With Britain so sluggish, Keir Starmer and the Labour party should want to reenergise the country. Indeed, they are preoccupied with energy, and not just the dire state of the British electrical grid but energy drinks. Labour is set to propose a ban on the sale of energy drinks to under-16s. Most British supermarkets have already introduced voluntary bans but this would make them comprehensive and legally binding.
Our governing class doubtless sees energy drinks as being rather coarse compared to coffee
There’s an irony here. Labour wants to extend the right to vote to 16-year-olds. At the age of 16, in other words, Keir Starmer thinks you are mature and informed enough to have a decent understanding of Britain’s domestic and international prospects but only just mature and informed enough to decide whether you want to have a sweet caffeinated beverage. I’m going to need a lot more caffeine before I can wrap my brain around that one.

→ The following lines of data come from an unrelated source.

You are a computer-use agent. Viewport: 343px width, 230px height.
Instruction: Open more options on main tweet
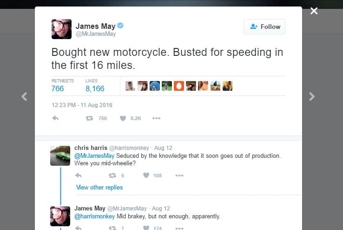(156, 118)
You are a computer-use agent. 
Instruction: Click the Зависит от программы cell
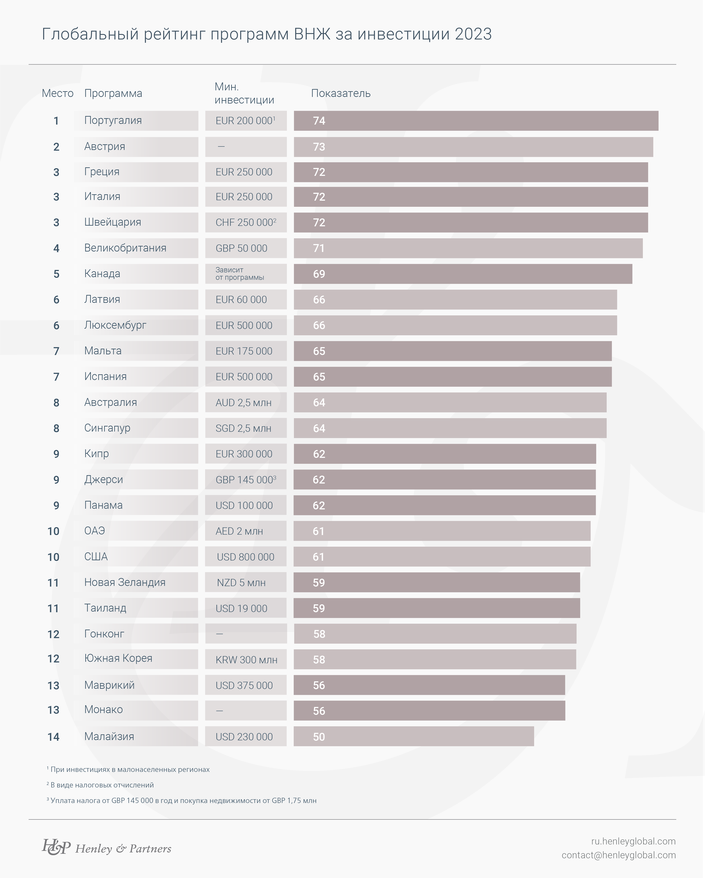240,274
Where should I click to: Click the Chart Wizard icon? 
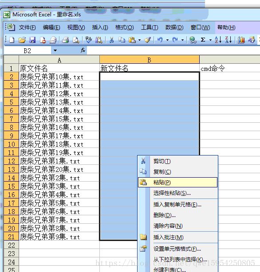[x=241, y=40]
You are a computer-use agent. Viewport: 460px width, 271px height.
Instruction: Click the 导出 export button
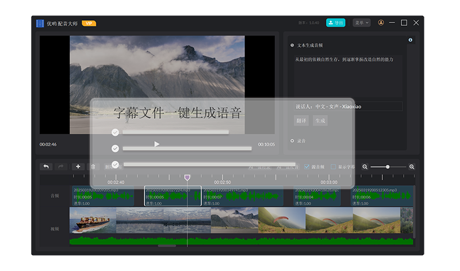pos(335,22)
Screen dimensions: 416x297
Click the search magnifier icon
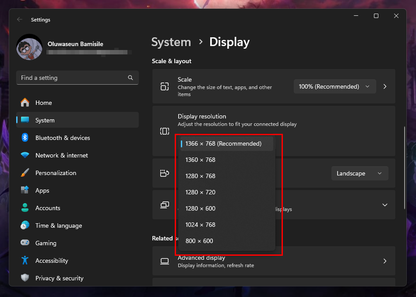[x=130, y=78]
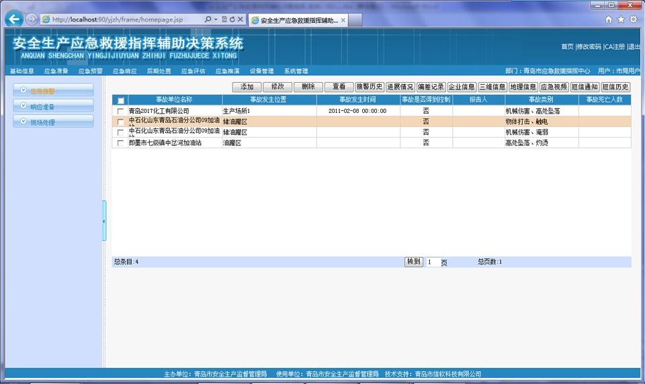Click the browser Back arrow button
This screenshot has height=384, width=645.
click(x=14, y=20)
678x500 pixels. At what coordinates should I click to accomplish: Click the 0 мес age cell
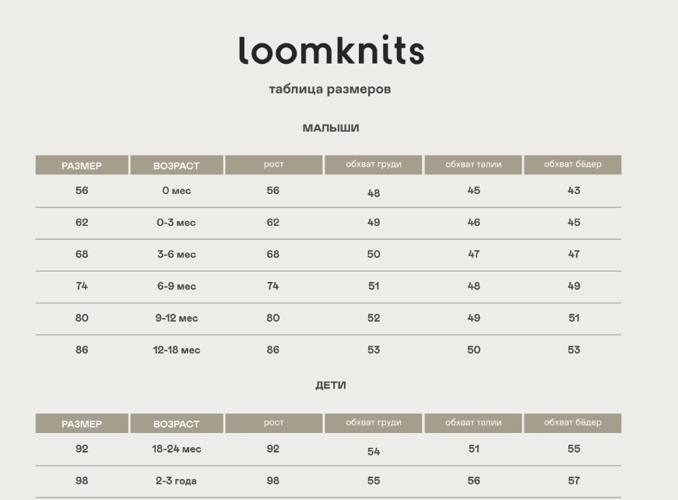(177, 191)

Should young people consume a lot of energy drinks? Well, no. Fizzy drinks with three coffees worth of caffeine, as well as a big old whack of sugar or artificial sweetener, probably isn’t bad for you if you drink it every now and then. But it’s likely to be bad for you if you do it again and again.
It’s also unwise for young people to consume a lot of coffee, or cola, or chips, or crisps, or pizza. Should we ban them too? Where does the banning end? That argument could have been made about cigarettes and alcohol, I suppose, but caffeinated drinks probably won’t give you cancer and certainly don’t make you inebriated. Perhaps I’m being a bit of a hypocrite in saying all this because I have an energy drink every day.
Yes, it would take an contrarian to argue that energy drinks are likelier to be advantageous than detrimental for your health. That said, the call to ban them smacks of an attempt to find a scapegoat for youthful dysfunction. A recent meta-analysis linked them with worse sleep and concentration – which makes sense, of course – but also claimed that they were ‘associated’ with everything from unsafe sex to suicide.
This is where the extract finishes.